Jocelyn: When I think about some foundational moments of embracing food culture in my own journey, it was very much: Okay, instinct to do a study in art; instinct to study the law and justice; instinct for environmental education; instinct to travel, to do a heritage trip to West Africa... All these instincts collected, but there was a need for a golden thread of continuity between them, and, for me, that was food. Really powerful to, at a later age than childhood, learn things about some of the severing that happened during the Middle Passage. 
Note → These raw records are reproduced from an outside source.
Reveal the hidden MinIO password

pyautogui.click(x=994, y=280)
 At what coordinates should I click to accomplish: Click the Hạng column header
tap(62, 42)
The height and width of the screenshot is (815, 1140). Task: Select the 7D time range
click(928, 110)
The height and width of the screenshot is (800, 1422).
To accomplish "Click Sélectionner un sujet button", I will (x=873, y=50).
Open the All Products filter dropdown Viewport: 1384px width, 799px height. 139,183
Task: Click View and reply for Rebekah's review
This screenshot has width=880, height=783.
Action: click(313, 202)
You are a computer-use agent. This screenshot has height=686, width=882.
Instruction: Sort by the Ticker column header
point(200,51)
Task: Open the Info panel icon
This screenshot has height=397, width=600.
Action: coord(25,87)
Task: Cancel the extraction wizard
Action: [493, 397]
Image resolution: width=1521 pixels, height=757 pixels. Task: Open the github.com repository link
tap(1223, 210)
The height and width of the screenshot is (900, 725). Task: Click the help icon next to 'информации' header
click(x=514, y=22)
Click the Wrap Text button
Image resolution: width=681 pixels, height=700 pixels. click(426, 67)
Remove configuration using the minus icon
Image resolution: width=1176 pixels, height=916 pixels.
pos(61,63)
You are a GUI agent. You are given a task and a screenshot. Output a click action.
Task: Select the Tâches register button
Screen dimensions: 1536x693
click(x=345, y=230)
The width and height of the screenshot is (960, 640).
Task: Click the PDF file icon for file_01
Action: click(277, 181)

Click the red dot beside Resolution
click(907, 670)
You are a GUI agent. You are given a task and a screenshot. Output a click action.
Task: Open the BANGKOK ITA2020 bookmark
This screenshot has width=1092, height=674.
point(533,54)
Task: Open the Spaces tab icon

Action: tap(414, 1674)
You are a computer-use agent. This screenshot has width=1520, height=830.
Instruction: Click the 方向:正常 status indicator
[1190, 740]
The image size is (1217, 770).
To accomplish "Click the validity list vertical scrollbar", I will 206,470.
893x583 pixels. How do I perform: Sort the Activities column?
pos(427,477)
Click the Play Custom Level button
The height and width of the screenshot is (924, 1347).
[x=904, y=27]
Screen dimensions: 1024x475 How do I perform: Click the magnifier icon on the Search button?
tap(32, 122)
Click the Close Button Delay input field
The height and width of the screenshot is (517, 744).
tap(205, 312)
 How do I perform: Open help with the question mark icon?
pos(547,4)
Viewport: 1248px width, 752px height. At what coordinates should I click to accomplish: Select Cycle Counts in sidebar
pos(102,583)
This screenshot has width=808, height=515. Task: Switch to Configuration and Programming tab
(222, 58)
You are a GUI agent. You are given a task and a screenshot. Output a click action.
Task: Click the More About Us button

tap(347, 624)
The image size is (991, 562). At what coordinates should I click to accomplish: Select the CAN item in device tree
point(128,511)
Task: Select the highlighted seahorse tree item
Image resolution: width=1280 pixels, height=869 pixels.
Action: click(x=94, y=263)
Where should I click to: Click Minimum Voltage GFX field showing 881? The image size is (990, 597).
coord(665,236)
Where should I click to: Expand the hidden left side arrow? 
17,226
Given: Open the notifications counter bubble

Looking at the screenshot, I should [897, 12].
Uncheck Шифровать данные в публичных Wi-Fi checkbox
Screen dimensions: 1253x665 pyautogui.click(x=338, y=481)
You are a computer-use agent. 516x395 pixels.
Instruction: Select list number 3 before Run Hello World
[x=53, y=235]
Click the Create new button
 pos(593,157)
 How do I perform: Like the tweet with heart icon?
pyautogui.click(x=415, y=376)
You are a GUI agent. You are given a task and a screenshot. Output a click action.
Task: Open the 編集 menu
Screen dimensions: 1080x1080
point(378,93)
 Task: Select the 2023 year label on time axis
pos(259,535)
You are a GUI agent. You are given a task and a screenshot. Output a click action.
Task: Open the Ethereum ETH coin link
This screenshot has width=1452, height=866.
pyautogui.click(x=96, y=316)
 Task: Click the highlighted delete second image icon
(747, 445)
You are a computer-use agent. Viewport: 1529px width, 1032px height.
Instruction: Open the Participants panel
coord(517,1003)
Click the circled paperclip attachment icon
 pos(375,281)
One of the reclamation processes for me was––and I just had to run off screen to get this because it was so real in that moment––this okra pod. This okra pod includes the seeds of my ancestors, from generations ago to this present moment. Right? And the beauty of learning that, in this afro hair that's often cornrowed, there was an opportunity for my ancestors to braid these seeds; to braid rice, and to braid all these different seeds. To fulfill the instinct: I'm being ripped from my country, from my land, from my home–– what do I need to bring with me? 

In this instant of clarity about that reality, they took seeds. They secreted it in their hair, in their crown. They brought it to this country, that was such a source of betrayal and pain, but they had the foresight to sow those seeds from home country. And to live into that tradition each time I have it [okra]

...My survival is writ large on this culture that we co-create around food, and I take personal responsibility for perpetuating that.

How do we all play a role in shaping our shared food culture?

In sharing their own “aha” moments, Rowen and Jocelyn were also quick to invite us all in the work and pleasures of cultural “rehydration” and reclamation. Home and lineage, they tell us, can be found by following the threads of what nourishes us. And by nurturing a deeper relationship with food, which recognizes food as teacher not just as “fuel,” we can weave ourselves back into the fabric of reciprocity and belonging.

Rowen: Whether it's seeds, or food, or in the kitchen, or art, or poetry, or whatever is your passion: you had ancestors that did that too. You had ancestors that had great imbued meaning of those beautiful lifeways. Whatever it is that your passion is, it's the way that you stitch yourself back into that culture. And we need all of us, right? 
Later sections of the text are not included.